アメリカンルーツ音楽の
大御所を迎えた
ニッティ・グリッティ・
ダート・バンドの『永遠の絆』
本作『永遠の絆』について
収録曲は全部で38曲(現在、CDのバージョンによってはボーナストラック付きのものもある。2017年にリリースされた日本盤の紙ジャケット仕様は素晴らしい仕上がりである)で、ブルーグラスを中心にカントリーやトラッドの名曲がぎっしり収められている。一曲たりとも捨て曲はなく、ブルーグラスをはじめとした白人のルーツ系音楽を一般リスナーに広めようとする熱意が伝わってくる。

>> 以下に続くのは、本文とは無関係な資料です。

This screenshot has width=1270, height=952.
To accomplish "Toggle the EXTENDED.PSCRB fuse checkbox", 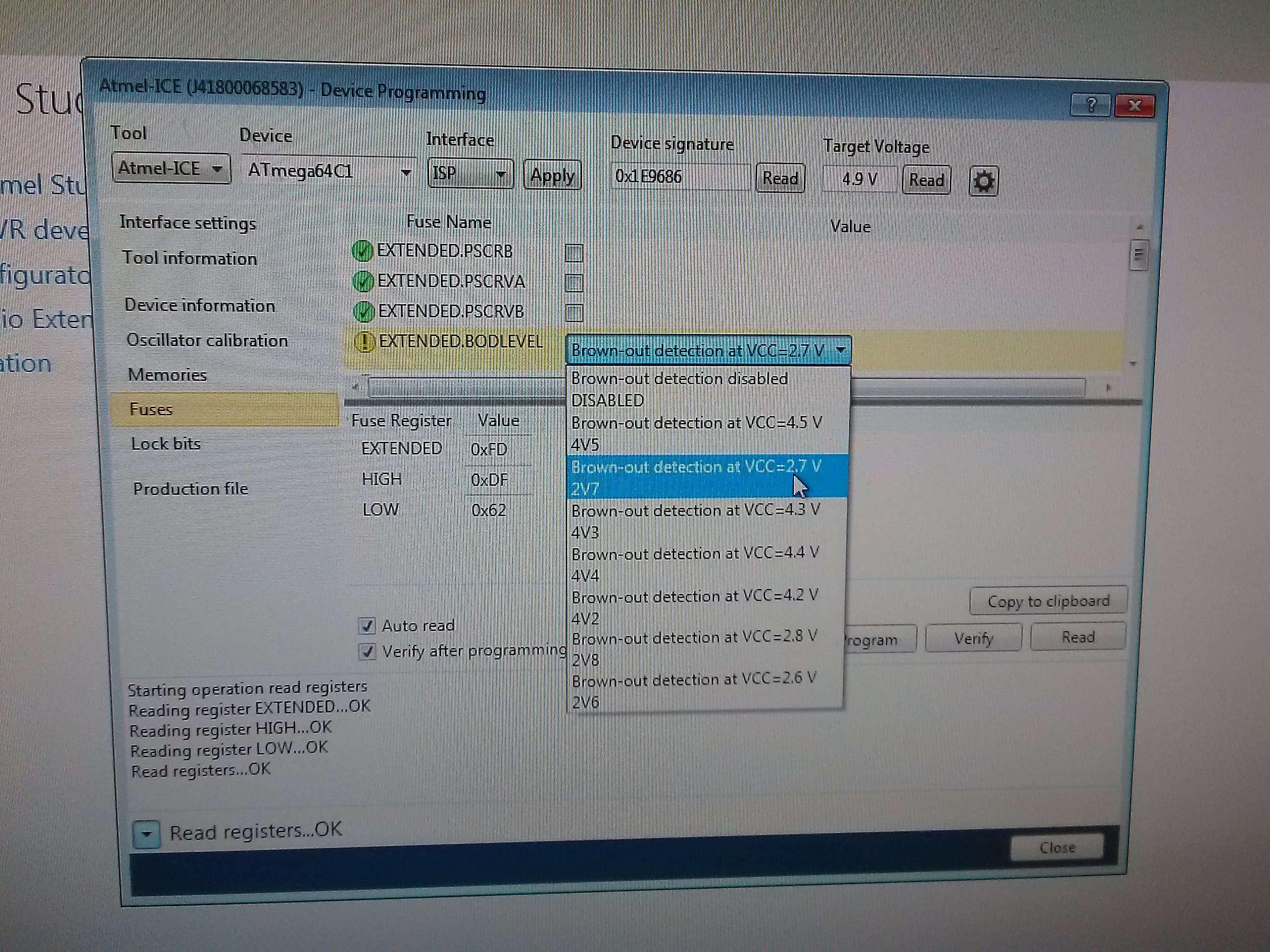I will coord(574,253).
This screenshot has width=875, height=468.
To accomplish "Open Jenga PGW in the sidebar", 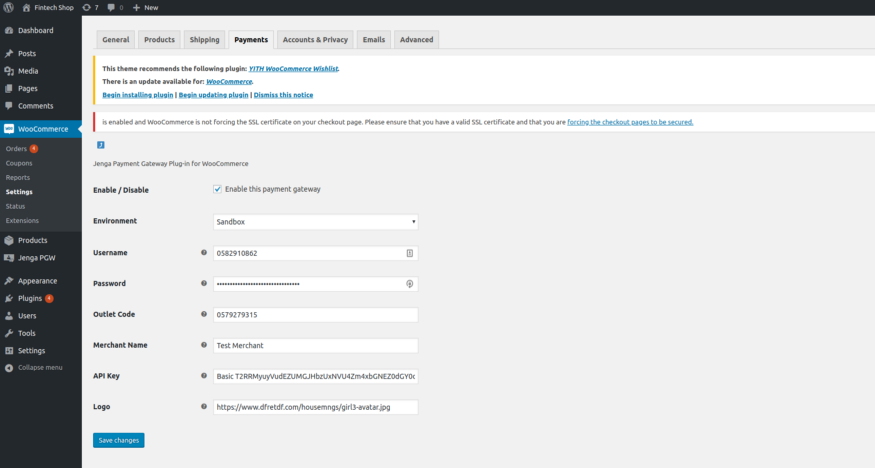I will (35, 258).
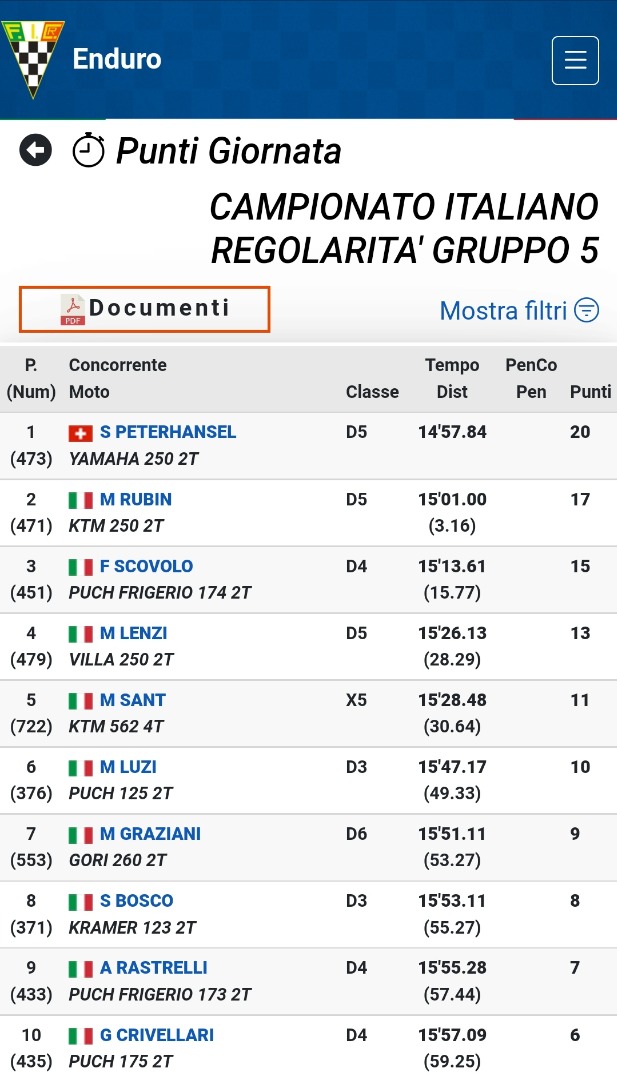The width and height of the screenshot is (617, 1080).
Task: Open rider S PETERHANSEL's profile
Action: (168, 432)
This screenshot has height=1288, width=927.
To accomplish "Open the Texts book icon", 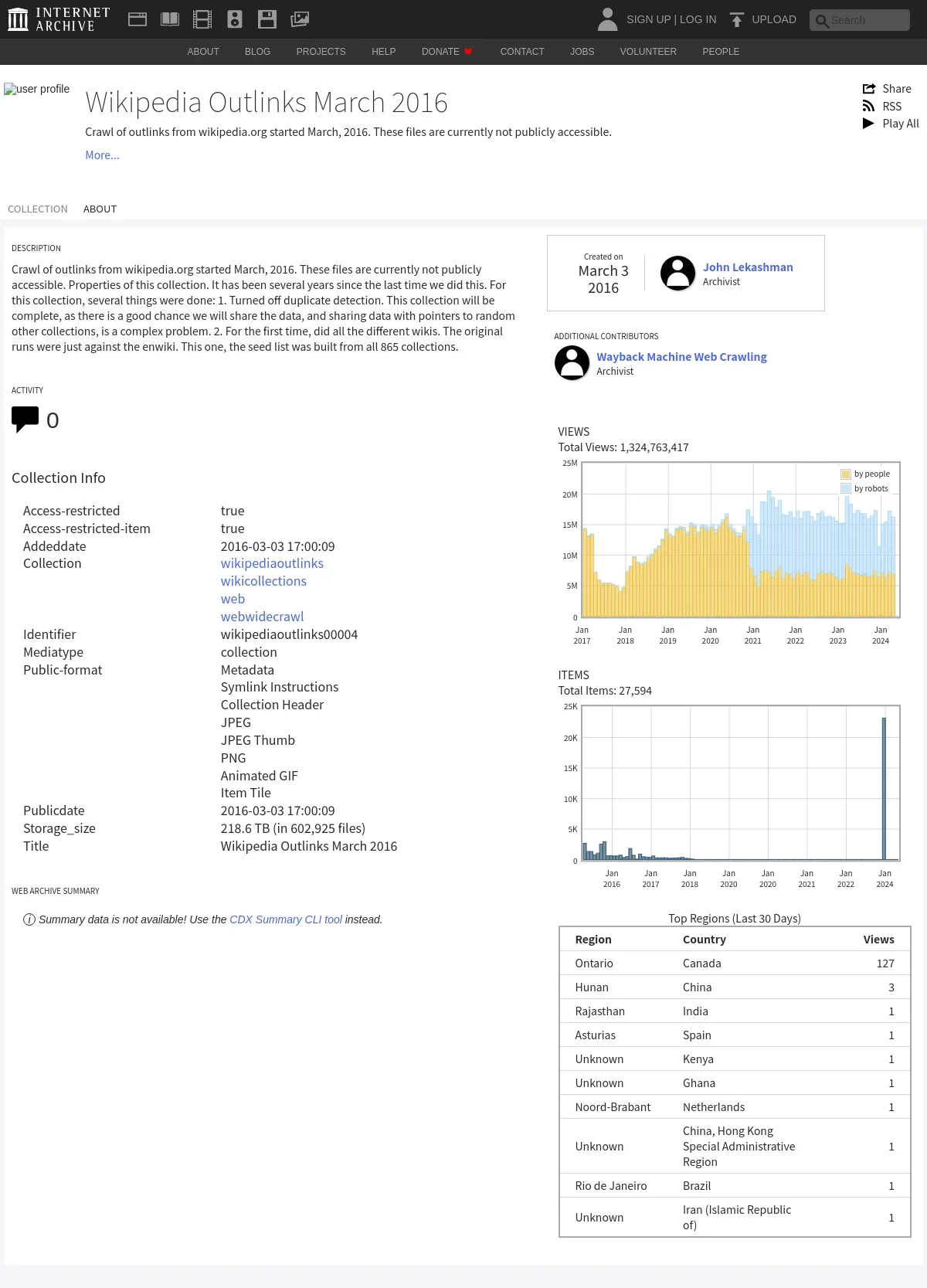I will click(x=170, y=19).
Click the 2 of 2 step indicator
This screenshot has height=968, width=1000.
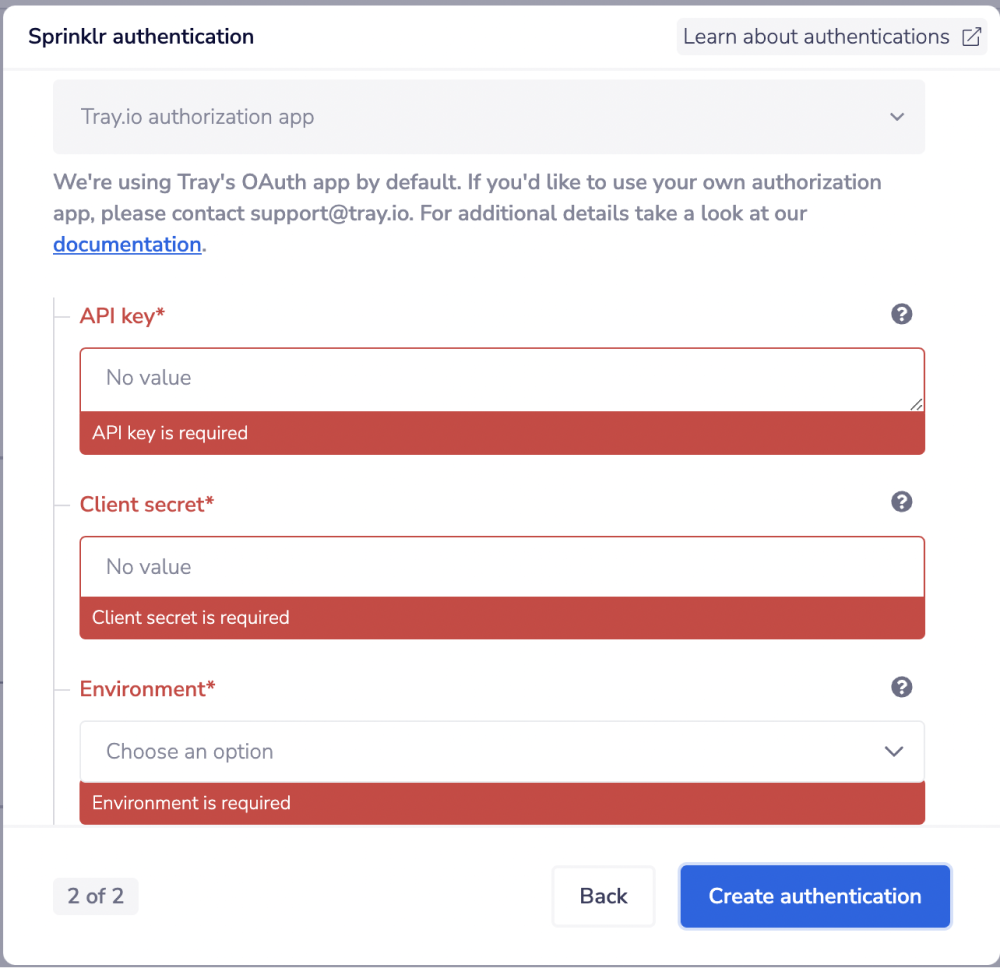coord(95,896)
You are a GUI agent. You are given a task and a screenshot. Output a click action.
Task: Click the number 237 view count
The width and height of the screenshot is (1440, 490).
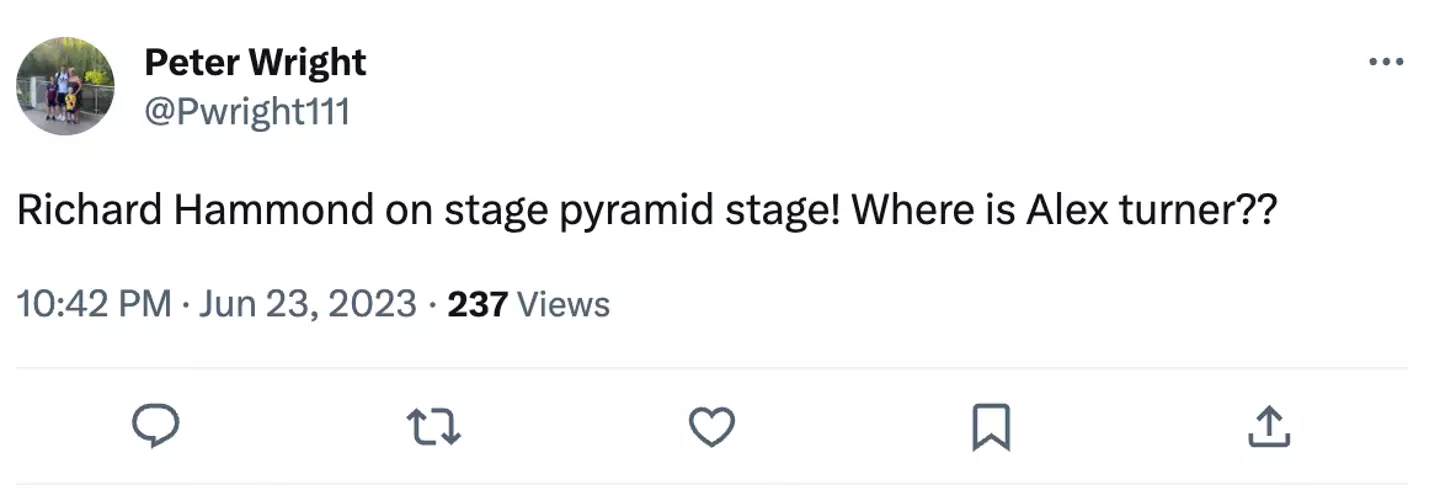pyautogui.click(x=478, y=303)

参加メンバーは、ブルーグラス界からジミー・マーティン、アール・スクラッグス、ヴァサー・クレメンツ、ロイ・ハスキー・ジュニア、ピート・オズワルド・カービーほか、カントリー界からロイ・エイカフ、マール・トラヴィスほか、アメリカンルーツ界からドック・ワトソン、マザー・メイベル・カーター、ノーマン・ブレイクほかといったすごいメンツである。残念なことにマンドリン奏者はブルーグラスのミュージシャンがおらず、NGDBのメンバーが弾いている。ビル・モンローの参加を祈って他に依頼しなかったのかもしれない。しかし、モンローはもちろん参加を固辞している。NGDBのメンバーはロックのアーティストだし長髪だけに無理というものである。
収録曲では、メイベル・カーターの歌う「今宵、君に泣く(原題:I’m Thinking Tonight of My Blue Eyes)」、ドック・ワトソンの「ブラック・マウンテン・ラグ」、ロイ・エイカフの「ザ・プレシャス・ジュエル」、マール・トラヴィスの「ダーク・アズ・ア・ダンジョン」など、名唱名演は多い。中でも5分近くにおよぶ「永遠の絆」が白眉で、歌も各楽器のソロも文句なしに素晴らしい。なぜか、アルバムを締めくくるナンバーはジョニ・ミッチェルの「青春の光と影(原題:Both Sides Now)」で、アール・スクラッグスの息子ランディのギターのみである。当時は彼も若手であったが、今ではナッシュビルの大物プロデューサーとなった。
このプロジェクトは大成功を収め、この後、89年に『永遠の絆 Volume2』(グラミー賞3部門受賞)、2002年には『永遠の絆 Volume3』がリリースされ、どれも大ヒットした。